A very valuable comment. Like the Reviewer, we believe that developing a predictive score system for mortality would be of great practical value. However, this is an extremely difficult challenge. First, the test group must be very large. It is very difficult to achieve in the population of dialysis patients especially in single-center studies and therefore, no such predictive scales have been developed in this population so far. The solution may be the analysis of national or continental databases. The obtained results should be also subject to external validation by independent researchers before being made public. Otherwise, the model may be biased and unreliable and could cause more harm than benefit in guiding clinical decisions. How difficult this task can be is shown by the results of the review paper in the BMJ by Wynants L. et al analyzing 50 such attempts in the general population. All models were considered to have a high risk of bias due to a combination of poor reporting and poor methodological conduct for participant selection, predictor description and statistical methods, and none were recommended for clinical use.
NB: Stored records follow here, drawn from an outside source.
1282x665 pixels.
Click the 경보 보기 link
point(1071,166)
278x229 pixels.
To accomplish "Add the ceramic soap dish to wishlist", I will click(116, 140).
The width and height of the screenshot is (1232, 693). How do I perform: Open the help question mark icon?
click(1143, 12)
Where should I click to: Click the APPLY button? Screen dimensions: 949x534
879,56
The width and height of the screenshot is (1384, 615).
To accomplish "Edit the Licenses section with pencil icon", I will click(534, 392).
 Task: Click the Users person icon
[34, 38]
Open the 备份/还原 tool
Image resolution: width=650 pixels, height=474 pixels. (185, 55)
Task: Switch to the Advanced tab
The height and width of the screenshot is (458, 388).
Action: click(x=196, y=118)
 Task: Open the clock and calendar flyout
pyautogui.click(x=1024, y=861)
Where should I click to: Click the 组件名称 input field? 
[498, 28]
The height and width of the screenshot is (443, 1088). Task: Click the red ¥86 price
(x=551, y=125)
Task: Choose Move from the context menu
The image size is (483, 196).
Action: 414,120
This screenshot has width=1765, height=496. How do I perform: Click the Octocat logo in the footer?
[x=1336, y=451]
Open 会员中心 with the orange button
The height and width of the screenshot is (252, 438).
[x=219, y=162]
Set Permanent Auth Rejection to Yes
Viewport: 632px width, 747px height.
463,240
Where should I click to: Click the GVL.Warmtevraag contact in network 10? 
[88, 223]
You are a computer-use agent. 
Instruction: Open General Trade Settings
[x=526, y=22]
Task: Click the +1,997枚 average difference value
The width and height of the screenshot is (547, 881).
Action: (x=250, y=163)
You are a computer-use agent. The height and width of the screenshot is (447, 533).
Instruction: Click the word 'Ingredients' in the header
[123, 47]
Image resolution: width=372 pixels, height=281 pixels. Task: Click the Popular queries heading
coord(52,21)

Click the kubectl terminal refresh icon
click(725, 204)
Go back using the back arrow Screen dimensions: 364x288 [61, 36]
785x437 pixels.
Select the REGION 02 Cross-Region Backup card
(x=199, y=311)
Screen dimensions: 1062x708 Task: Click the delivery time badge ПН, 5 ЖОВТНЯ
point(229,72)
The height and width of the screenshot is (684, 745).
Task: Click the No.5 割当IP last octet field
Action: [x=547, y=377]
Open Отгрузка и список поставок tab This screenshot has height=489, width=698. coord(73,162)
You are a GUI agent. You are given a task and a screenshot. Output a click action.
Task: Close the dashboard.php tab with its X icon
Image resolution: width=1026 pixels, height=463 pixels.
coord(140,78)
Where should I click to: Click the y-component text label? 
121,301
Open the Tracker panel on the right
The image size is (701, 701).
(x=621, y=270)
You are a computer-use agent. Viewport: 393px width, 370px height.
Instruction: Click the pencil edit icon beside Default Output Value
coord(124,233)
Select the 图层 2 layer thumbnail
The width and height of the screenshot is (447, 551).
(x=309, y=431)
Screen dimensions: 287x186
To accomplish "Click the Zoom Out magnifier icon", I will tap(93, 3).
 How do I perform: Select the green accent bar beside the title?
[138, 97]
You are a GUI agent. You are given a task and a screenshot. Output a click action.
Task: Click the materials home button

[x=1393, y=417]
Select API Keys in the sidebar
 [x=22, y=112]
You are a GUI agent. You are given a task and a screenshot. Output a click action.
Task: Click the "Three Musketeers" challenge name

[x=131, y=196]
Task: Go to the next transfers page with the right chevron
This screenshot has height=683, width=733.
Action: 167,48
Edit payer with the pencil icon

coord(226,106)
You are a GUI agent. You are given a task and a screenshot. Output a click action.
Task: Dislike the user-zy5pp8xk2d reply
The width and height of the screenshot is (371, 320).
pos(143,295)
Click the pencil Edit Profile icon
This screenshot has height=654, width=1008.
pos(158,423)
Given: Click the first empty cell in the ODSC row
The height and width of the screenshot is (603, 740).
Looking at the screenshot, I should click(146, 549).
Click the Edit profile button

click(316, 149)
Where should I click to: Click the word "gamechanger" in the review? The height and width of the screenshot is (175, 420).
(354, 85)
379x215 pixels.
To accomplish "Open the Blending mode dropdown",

Perhaps the best solution would be to use machine learning models to identify drivers of progression to more severe disease and for mortality. These are the reasons why we were unable to take on this challenge. Noting the need to develop such a scale, a relevant commentary on this matter was included in the discussion (line 299) as follows:

„We believe that developing a predictive score system for mortality in this vulnerable population would be of great practical value. This is an extremely difficult challenge, however, given that the test group must be very large and the final model should be also subject to external validation by independent researchers before being made public. How difficult this task can be was shown in the review paper analyzing 50 such attempts in the general population. All models were considered to have a high risk of bias due to a combination of poor reporting and poor methodological conduct for participant selection, predictor description and statistical methods, and none were recommended for clinical use [38]. The solution may be the machine learning models using data from the national or continental databases”.